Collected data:

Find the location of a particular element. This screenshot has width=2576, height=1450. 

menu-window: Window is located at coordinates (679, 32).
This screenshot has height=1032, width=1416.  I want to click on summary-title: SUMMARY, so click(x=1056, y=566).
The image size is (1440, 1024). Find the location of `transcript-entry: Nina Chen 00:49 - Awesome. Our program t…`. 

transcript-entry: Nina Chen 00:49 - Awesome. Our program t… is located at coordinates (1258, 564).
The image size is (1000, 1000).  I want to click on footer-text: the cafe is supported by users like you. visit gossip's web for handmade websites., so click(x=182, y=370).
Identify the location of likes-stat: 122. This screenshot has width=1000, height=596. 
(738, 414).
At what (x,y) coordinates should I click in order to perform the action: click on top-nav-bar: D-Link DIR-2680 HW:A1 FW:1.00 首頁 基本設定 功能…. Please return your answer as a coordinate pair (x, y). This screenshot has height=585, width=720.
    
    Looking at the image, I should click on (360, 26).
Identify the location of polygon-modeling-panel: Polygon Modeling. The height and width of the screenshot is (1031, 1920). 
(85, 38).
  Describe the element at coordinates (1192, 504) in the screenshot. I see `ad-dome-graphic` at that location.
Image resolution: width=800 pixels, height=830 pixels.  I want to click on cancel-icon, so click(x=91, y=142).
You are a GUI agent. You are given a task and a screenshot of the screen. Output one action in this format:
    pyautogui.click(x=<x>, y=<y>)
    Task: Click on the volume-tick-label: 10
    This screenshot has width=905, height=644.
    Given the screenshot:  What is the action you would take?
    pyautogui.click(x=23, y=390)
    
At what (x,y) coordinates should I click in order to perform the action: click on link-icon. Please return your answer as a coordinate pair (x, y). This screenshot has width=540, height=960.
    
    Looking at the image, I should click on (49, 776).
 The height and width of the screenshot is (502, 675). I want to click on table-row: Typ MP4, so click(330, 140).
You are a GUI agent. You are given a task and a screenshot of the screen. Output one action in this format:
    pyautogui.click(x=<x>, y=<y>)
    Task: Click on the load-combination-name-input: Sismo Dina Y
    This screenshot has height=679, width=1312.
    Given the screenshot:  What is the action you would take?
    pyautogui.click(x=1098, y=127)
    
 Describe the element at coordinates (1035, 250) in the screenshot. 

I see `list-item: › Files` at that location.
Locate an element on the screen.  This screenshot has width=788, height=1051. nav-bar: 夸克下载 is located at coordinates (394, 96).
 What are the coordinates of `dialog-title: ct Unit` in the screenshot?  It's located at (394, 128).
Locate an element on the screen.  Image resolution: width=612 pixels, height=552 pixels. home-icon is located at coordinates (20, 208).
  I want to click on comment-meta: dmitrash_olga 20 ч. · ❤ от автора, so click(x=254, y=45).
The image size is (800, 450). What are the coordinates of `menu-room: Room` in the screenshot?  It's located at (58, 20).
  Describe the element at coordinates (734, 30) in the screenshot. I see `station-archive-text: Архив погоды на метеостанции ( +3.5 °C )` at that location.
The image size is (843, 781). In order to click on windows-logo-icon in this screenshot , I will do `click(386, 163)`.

Instructions for the task: Rewrite the lines above, replacing "GUI agent" with "screen assistant" wherever it occurs and changing nothing else.

Result:
Find the location of a particular element. This screenshot has width=2576, height=1450. 

menu-window: Window is located at coordinates (679, 32).
This screenshot has height=1032, width=1416.  I want to click on summary-title: SUMMARY, so click(x=1056, y=566).
The image size is (1440, 1024). Find the location of `transcript-entry: Nina Chen 00:49 - Awesome. Our program t…`. 

transcript-entry: Nina Chen 00:49 - Awesome. Our program t… is located at coordinates (1258, 564).
The image size is (1000, 1000).  I want to click on footer-text: the cafe is supported by users like you. visit gossip's web for handmade websites., so click(x=182, y=370).
Identify the location of likes-stat: 122. This screenshot has width=1000, height=596. 
(738, 414).
At what (x,y) coordinates should I click in order to perform the action: click on top-nav-bar: D-Link DIR-2680 HW:A1 FW:1.00 首頁 基本設定 功能…. Please return your answer as a coordinate pair (x, y). This screenshot has height=585, width=720.
    
    Looking at the image, I should click on (360, 26).
Identify the location of polygon-modeling-panel: Polygon Modeling. The height and width of the screenshot is (1031, 1920). 
(85, 38).
  Describe the element at coordinates (1192, 504) in the screenshot. I see `ad-dome-graphic` at that location.
Image resolution: width=800 pixels, height=830 pixels.  I want to click on cancel-icon, so click(x=91, y=142).
You are a screen assistant. You are given a task and a screenshot of the screen. Output one action in this format:
    pyautogui.click(x=<x>, y=<y>)
    Task: Click on the volume-tick-label: 10
    This screenshot has width=905, height=644.
    Given the screenshot:  What is the action you would take?
    pyautogui.click(x=23, y=390)
    
At what (x,y) coordinates should I click in order to perform the action: click on link-icon. Please return your answer as a coordinate pair (x, y). This screenshot has width=540, height=960.
    
    Looking at the image, I should click on (49, 776).
 The height and width of the screenshot is (502, 675). I want to click on table-row: Typ MP4, so click(330, 140).
You are a screen assistant. You are given a task and a screenshot of the screen. Output one action in this format:
    pyautogui.click(x=<x>, y=<y>)
    Task: Click on the load-combination-name-input: Sismo Dina Y
    This screenshot has height=679, width=1312.
    Given the screenshot:  What is the action you would take?
    pyautogui.click(x=1098, y=127)
    
 Describe the element at coordinates (1035, 250) in the screenshot. 

I see `list-item: › Files` at that location.
Locate an element on the screen.  This screenshot has width=788, height=1051. nav-bar: 夸克下载 is located at coordinates (394, 96).
 What are the coordinates of `dialog-title: ct Unit` in the screenshot?  It's located at (394, 128).
Locate an element on the screen.  Image resolution: width=612 pixels, height=552 pixels. home-icon is located at coordinates (20, 208).
  I want to click on comment-meta: dmitrash_olga 20 ч. · ❤ от автора, so click(x=254, y=45).
The image size is (800, 450). What are the coordinates of `menu-room: Room` in the screenshot?  It's located at (58, 20).
  Describe the element at coordinates (734, 30) in the screenshot. I see `station-archive-text: Архив погоды на метеостанции ( +3.5 °C )` at that location.
The image size is (843, 781). In order to click on windows-logo-icon in this screenshot , I will do `click(386, 163)`.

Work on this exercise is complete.